Give the linear model of the fifth assumption for ANOVA

Answer 24

μ + alphaj + eij
where μ = grand mean
alphaj = treatment effect for the jth group
and eij = random error for the ith subject in the jth group
so:
general effect + treatment effect + error

Question 25

Define an outlier

Answer 25

a data point which is very different from the rest of the data.
Outliers can have a dramatic effect on results

Question 26

When removing outliers, what must be done?

Answer 26

Must explain why they were removed, this information must be shared.

Question 27

What causes outliers?

Answer 27

1. Human error (eg data entry)
2. instrumentation
3. Subjects significantly different from the rest of the sample –> perhaps from a different population.

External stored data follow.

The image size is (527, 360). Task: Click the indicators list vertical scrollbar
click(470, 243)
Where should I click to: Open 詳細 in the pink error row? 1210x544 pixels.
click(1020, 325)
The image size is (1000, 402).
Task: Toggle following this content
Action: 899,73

Therefore need to detect and remove outliers.

Question 28

How do you detect outliers for small samples?

Answer 28

• The largest possible z score of a data set is bounded by: (n-1)/√n
  eg. for n=10, largest possible z score is 2.846, therefore for small samples, scrutinize any data point greater than or equal to z=2.5

Question 29

How d you detect outliers for large, normally distributed samples?

Answer 29

• Approximately 99% of scores are within three standard deviations of the mean.
  Therefore z scores >3 should be scrutinized
  Note: If n>100 will get some z scores >3 by chance.
  A criteria of z>3 is also reasonable for non-normal distributions, but could extend it to z>4.

Question 30

What happens when subjects are run after analyses?

Answer 30

Tends to increase variability, therefore decrease probability of finding significance AND if N is really large, tend to get statistical significance no matter what, even if no practical significance.

Question 31

Why does running participants after analyses and having a very large N get statistical significance almost no matter what?

Answer 31

Because as N increases, standard error of the mean (sigmaYbar) decreases.